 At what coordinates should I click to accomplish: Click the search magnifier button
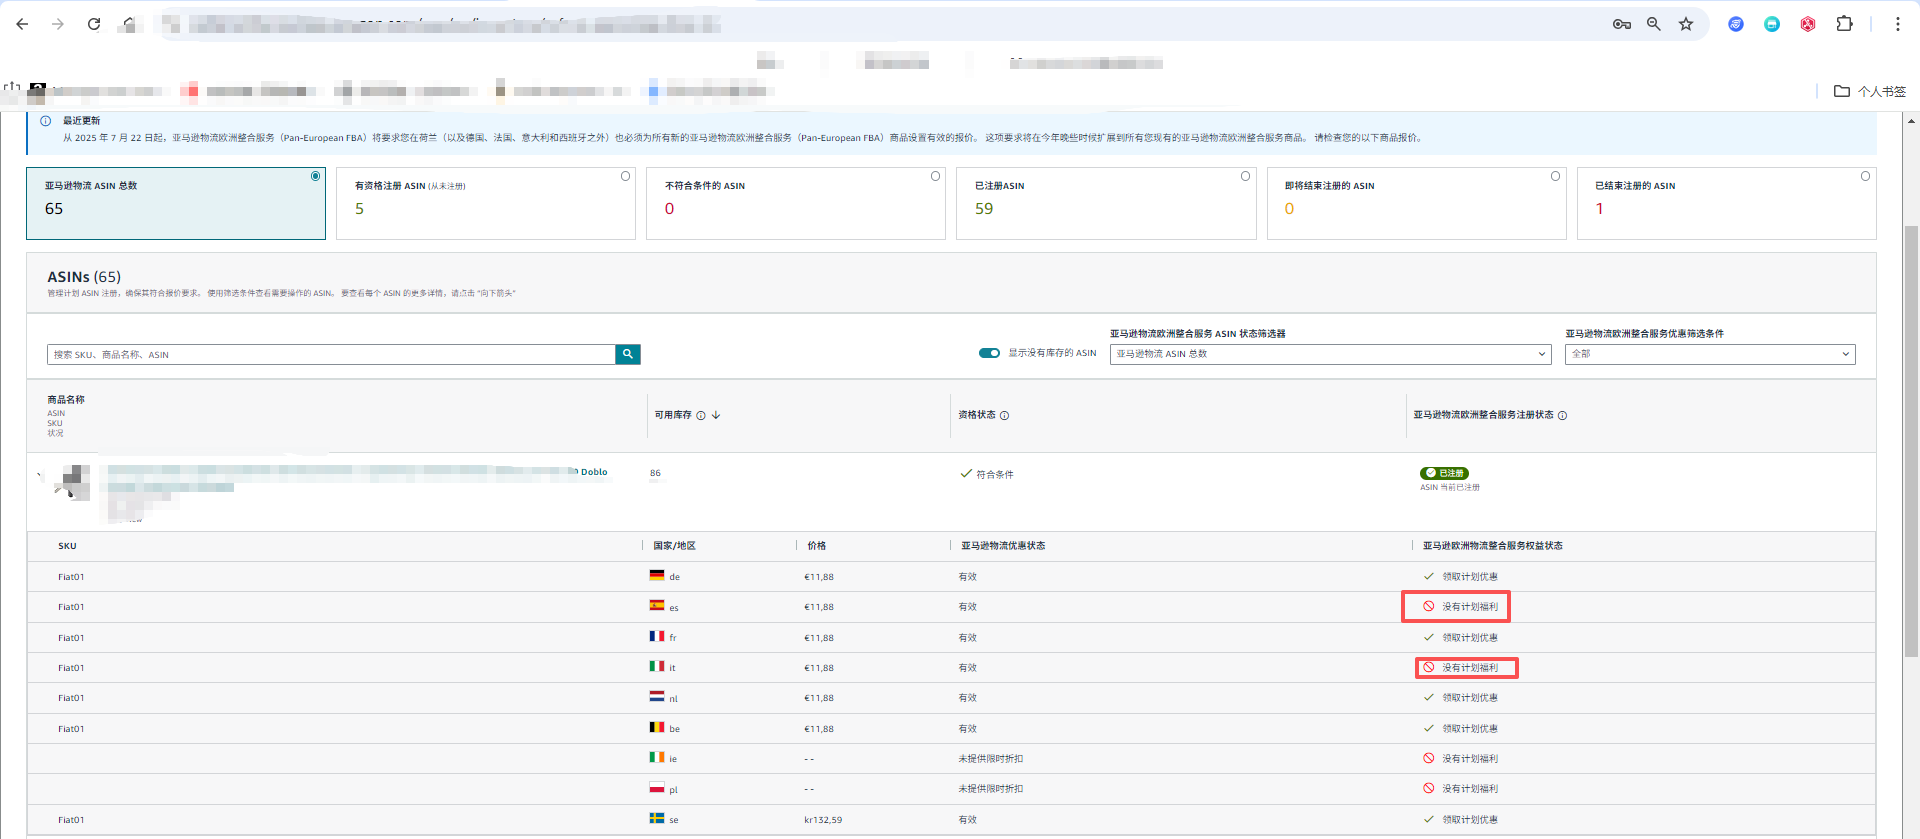pyautogui.click(x=627, y=354)
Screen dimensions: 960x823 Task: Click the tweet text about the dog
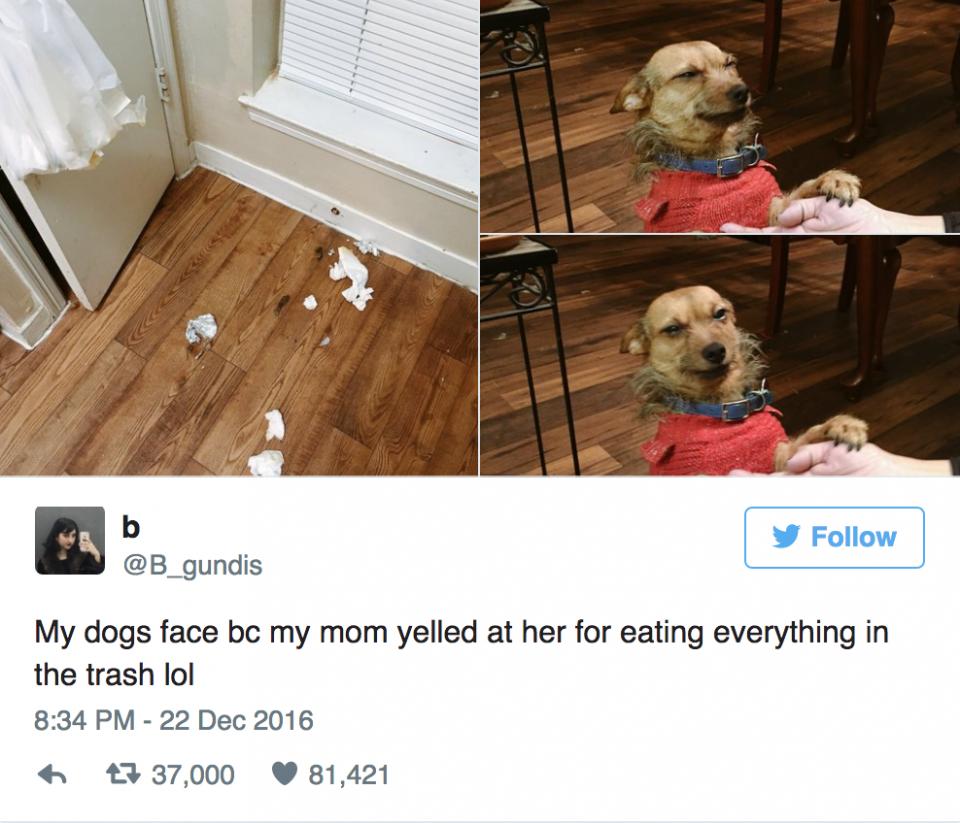461,653
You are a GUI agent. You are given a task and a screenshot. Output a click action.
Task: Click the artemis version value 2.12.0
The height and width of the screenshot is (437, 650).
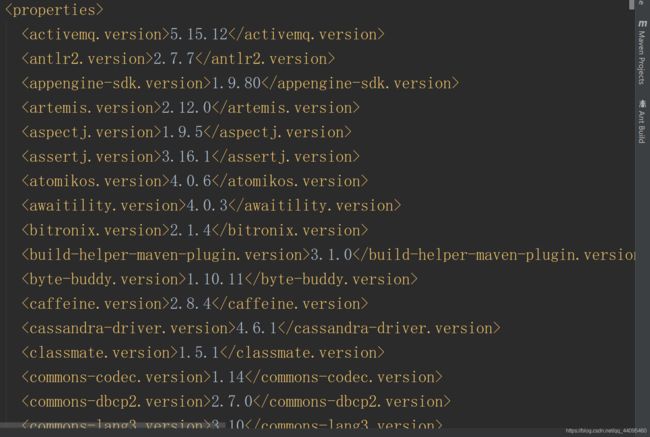coord(187,108)
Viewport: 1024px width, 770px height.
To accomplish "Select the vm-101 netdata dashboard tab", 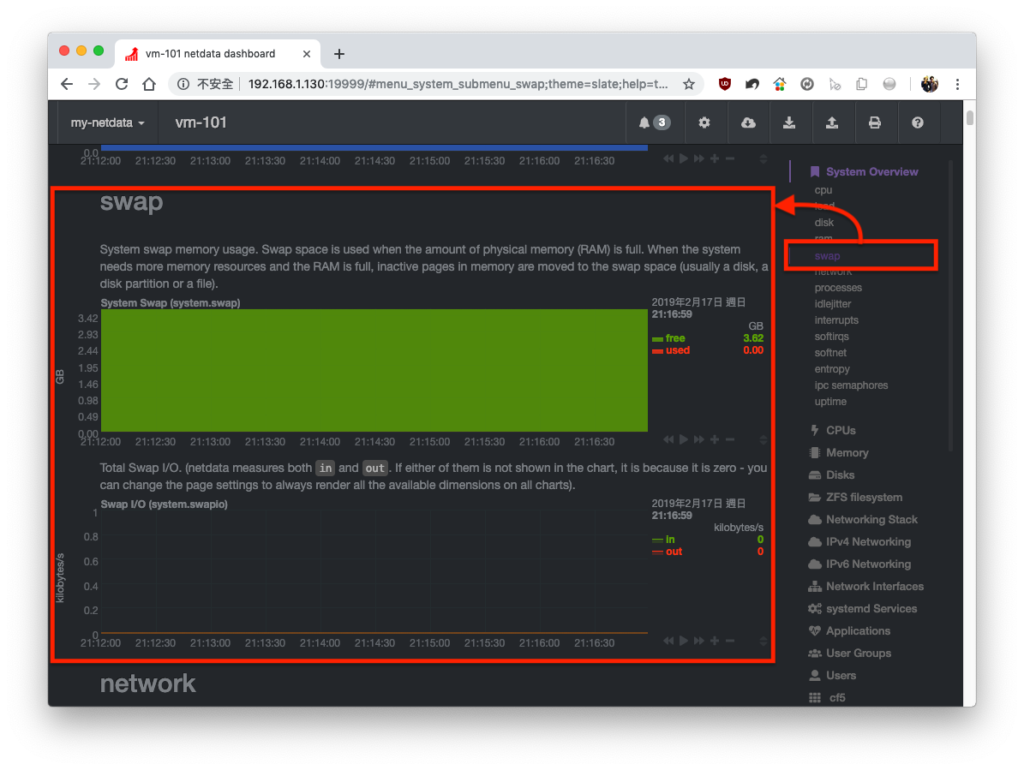I will click(x=210, y=54).
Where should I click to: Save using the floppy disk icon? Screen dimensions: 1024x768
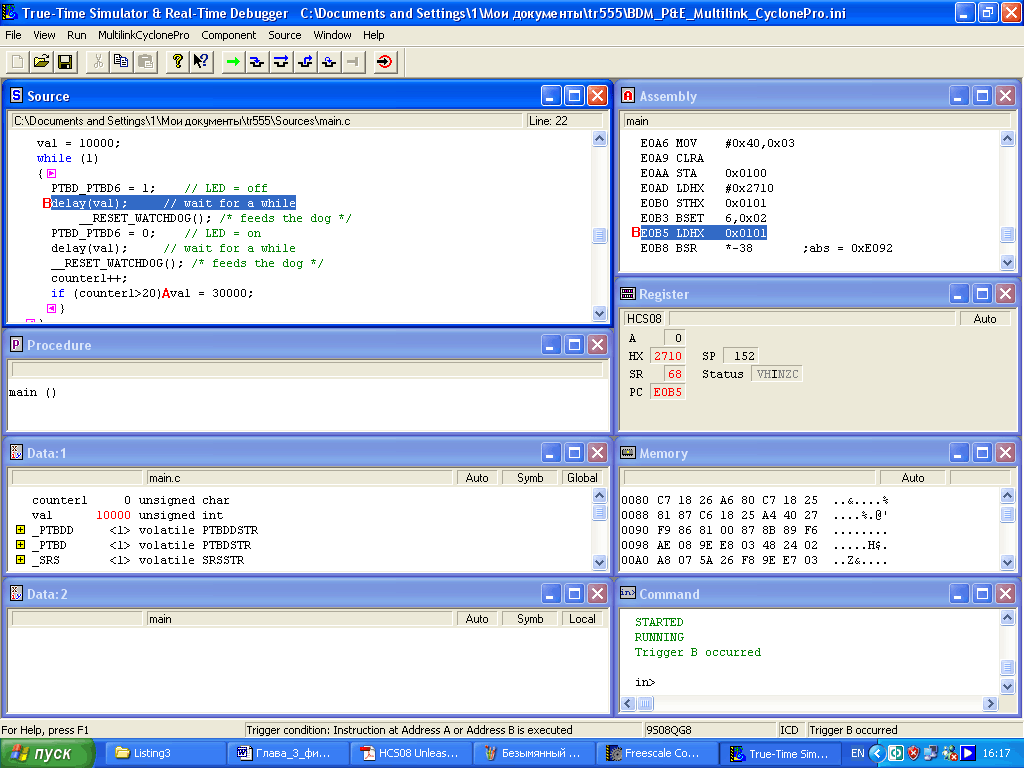click(64, 62)
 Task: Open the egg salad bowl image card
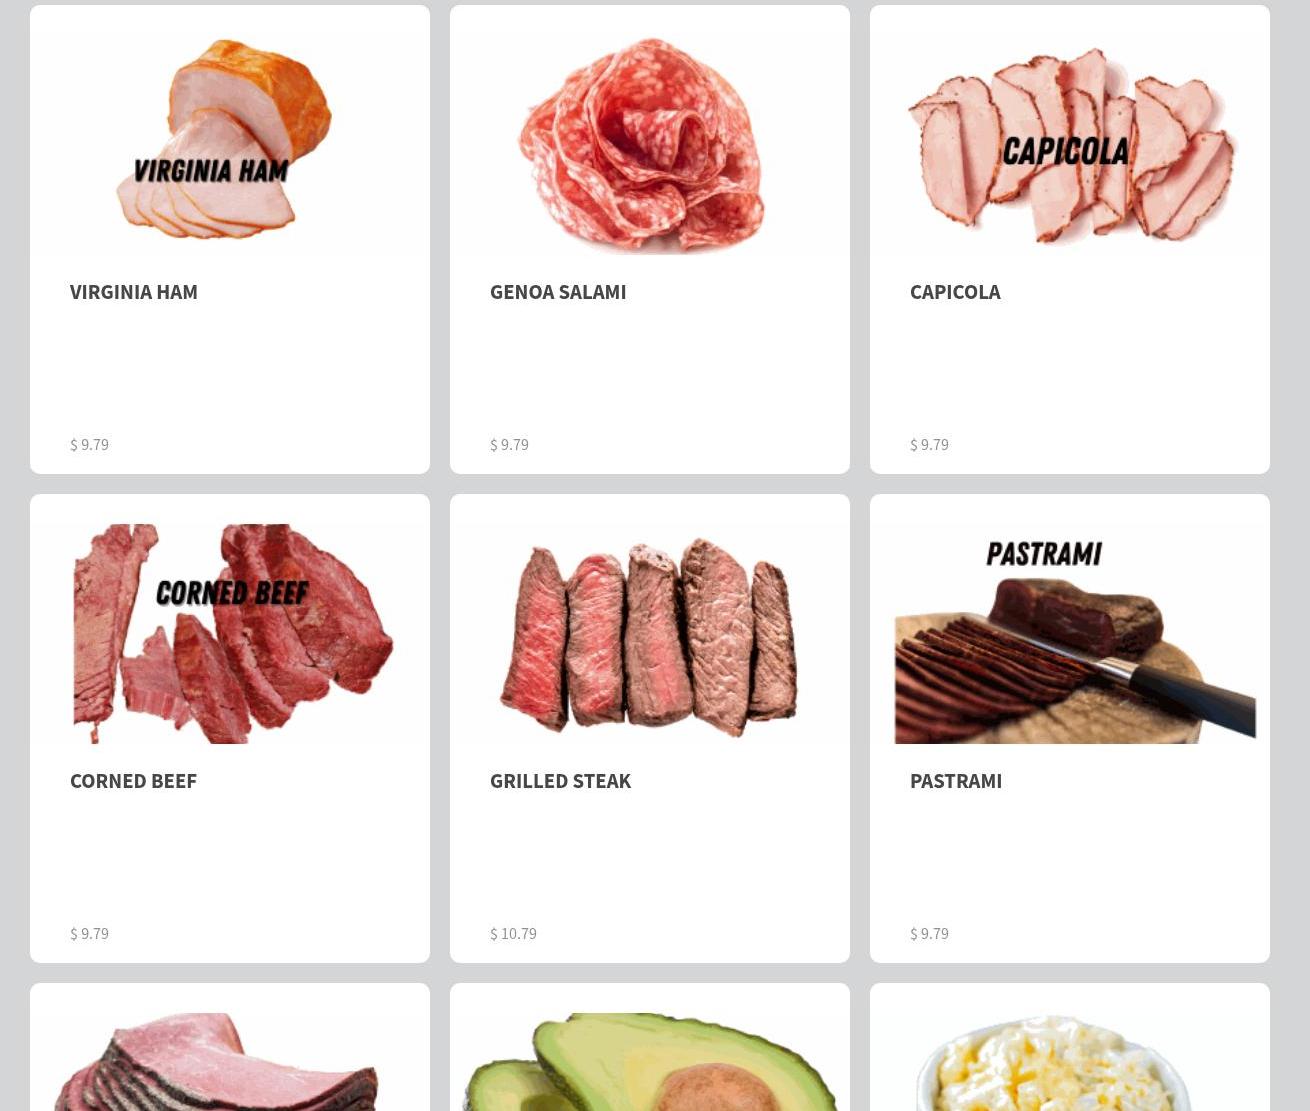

····················

**Instructions for the task:** Pictures are not part of the copy. Extract exactly the lines from the line containing "Where should I" through the final line of the entries above, both included.

**Task output:**
Where should I click to: Save using the floppy disk icon? Screen dimensions: 1024x768
click(64, 62)
 Task: Open the egg salad bowl image card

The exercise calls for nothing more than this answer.